The occurrence of xanthomata, deposits of lipid material in the skin may indicate a disorder of lipoproteins. The most common of these fatty lesions are the soft chamois leather like plaques on the eyelids (xanthelasma) but fortunately less than half the patients with xanthelasma have any evidence of metabolic disorder. The purely cosmetic problem can be solved by the removal of the fatty tissue by excision or diathermy. Far more ominous are the true tumour-like nodules over the bony prominences of the knees, elbows and fingers. Xanthomata also occur in tendon sheaths where they appear as hard nodules, and streaks of yellow material can be observed in the palmar creases and another association is the formation of a premature arcus senilis of the cornea. Though harmless in themselves, the xanthomata indicate either an inherited disorder which may be, associated with an increased risk of ischaemic heart disease or they may arise as a secondary phenomenon in the course of systemic disease such as biliary cirrhosis, the nephrotic syndrome or diabetes.

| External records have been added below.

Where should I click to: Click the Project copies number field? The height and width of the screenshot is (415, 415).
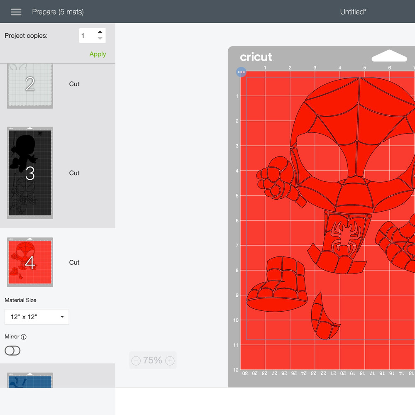(87, 36)
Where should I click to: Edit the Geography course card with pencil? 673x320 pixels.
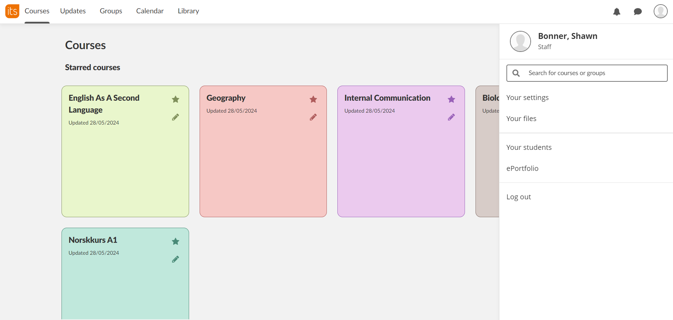[x=313, y=117]
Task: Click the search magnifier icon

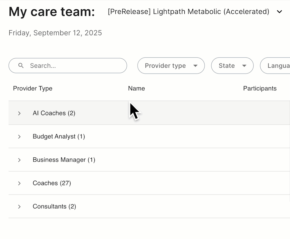Action: pyautogui.click(x=21, y=66)
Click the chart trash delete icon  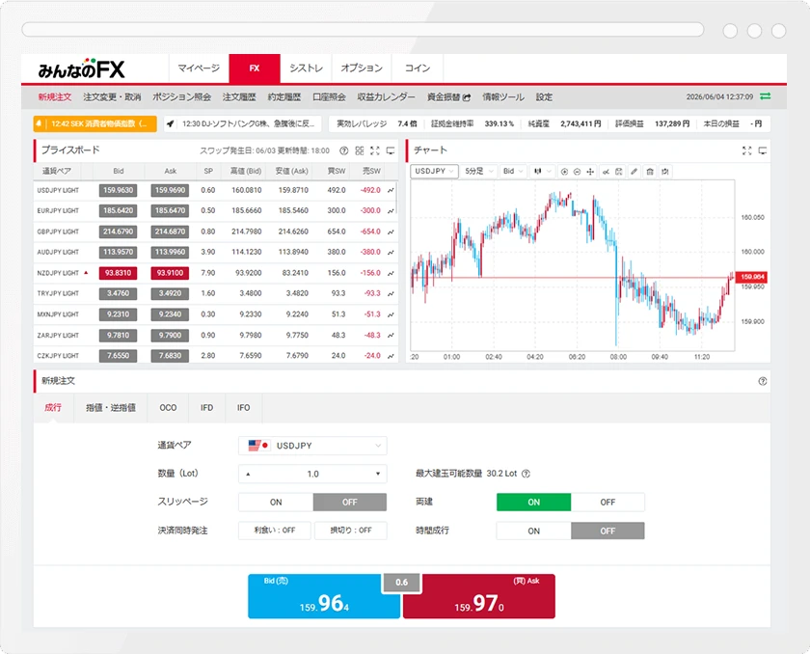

The inherited abnormalities of lipoproteins have recently been classified into five different types on the basis of their electrophoretic patterns though they also differ genetically. Prognosis and treatment varies with the correct diagnosis of the disorder, thus full investigation of a patient with xanthomata is essential. It is certainly possible, by the use of diet plus cholestyramine or clofibrate, dependent on the variety of the disorder, to control the hereditary hyperlipoproteinaemia and cause resolution of the xanthomata. Whether early treatment can prevent or arrest the vascular disease remains unknow unknown.

Genetic counselling

The greater knowledge of the genetics of skin diseases has enabled a more accurate genetic prognosis to be given to parents if a correct clinical diagnosis has been made and the disorder is known to obey Mendelian rules.

In recent years it has also become feasible to examine amniotic fluid or fetal cells obtained by amniocentesis. By the study of this material it may be possible to establish that the fetus has a serious inherited disorder and termination of the pregnancy can then be carried out. In this way the number of sufferers gravely handicapped by inherited skin conditions may be lessened.